Wednesday, September 15, 1999


Favorable forecast


     By Ray Parker
     
View staff writer
      Professor Barbara Graham tells her students to look no further than a fountain drink to understand cloud formations.
      Understanding such climate concepts as high and low pressure, barometer readings and dew point can be difficult, so Graham tries to explain such ideas on an everyday level at the Community College of Southern Nevada.
      She tells her students to observe a fountain drink on a hot summer day as the water drips from the edges of the plastic container -- as the air molecules cool around the drink, they change from a gas to a liquid state, or dew point.
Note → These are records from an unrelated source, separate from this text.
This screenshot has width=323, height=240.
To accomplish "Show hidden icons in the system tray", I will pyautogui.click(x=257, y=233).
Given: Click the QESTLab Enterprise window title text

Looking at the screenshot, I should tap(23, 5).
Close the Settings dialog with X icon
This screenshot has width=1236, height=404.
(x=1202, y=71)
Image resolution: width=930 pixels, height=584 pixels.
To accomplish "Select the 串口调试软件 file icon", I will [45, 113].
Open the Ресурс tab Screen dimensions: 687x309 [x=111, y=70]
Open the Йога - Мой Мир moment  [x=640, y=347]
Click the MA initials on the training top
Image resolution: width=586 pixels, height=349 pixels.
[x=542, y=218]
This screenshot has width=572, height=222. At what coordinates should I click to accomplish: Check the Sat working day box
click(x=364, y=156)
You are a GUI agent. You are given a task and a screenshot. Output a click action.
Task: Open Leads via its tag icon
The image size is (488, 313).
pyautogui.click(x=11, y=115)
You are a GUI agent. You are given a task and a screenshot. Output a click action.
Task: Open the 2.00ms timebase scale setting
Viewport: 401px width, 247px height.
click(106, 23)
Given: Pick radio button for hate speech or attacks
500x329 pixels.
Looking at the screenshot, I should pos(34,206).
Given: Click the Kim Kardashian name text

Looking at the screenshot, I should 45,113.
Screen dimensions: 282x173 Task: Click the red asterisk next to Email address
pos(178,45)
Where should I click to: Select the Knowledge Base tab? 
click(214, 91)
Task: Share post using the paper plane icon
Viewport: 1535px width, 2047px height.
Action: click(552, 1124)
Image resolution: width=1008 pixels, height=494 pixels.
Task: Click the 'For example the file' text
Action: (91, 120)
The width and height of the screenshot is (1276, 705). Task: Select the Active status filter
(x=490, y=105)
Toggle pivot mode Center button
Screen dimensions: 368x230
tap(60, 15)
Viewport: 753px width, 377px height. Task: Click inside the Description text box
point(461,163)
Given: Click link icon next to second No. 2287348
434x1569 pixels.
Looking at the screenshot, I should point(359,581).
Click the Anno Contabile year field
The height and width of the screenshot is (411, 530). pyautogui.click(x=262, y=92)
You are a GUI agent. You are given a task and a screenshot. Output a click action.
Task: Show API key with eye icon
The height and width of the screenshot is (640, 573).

      "I'm talking about stuff you can't really see, such as gas molecules," said the physical geography instructor who teaches meteorology.
      But they're a practical-minded lot at CCSN, and Graham jumped at the chance to spend a week at the National Weather Service, looking over meteorologists' shoulders.
      "I wanted to make my course less academic and more relevant to the workplace," said Graham who teaches Geography 122, introduction of meteorology.
      She and a dozen other CCSN professors are updating their classes after leaving the world of academia and entering the business world.
      Graham spent 50 hours this summer at the National Weather Service -- 7851 Industrial Road -- observing how meteorologists crunch weather data to come up with a forecast. The Las Vegas office is one of 160 NWS sites in the continental U. S., compiling weather data 24 hours a day.
      "They're creating a forecast based on models that are done in Washington D.C.; you've got these think-tank people in D.C. who are looking at the satellite imaging of the world," Graham said. "They come out with a `discussion,' they call it, for each region. That gets shipped out to the weather stations and they come out with a local forecast."
      She hopes her experience will enable her to create meteorology courses that prepare students to go on to a four-year university. She's already hooked up two portable weather stations so students can take readings and come up with their own "discussions."
      Linda Foreman, the School to Careers program director, said every professor had to come back with specific changes in their classes as a result of their experiences.
      "Our students are anywhere from 18 to 80," Foreman said. "A lot are looking to the community college to provide specific career advancement, and that's what we hope this program will accomplish."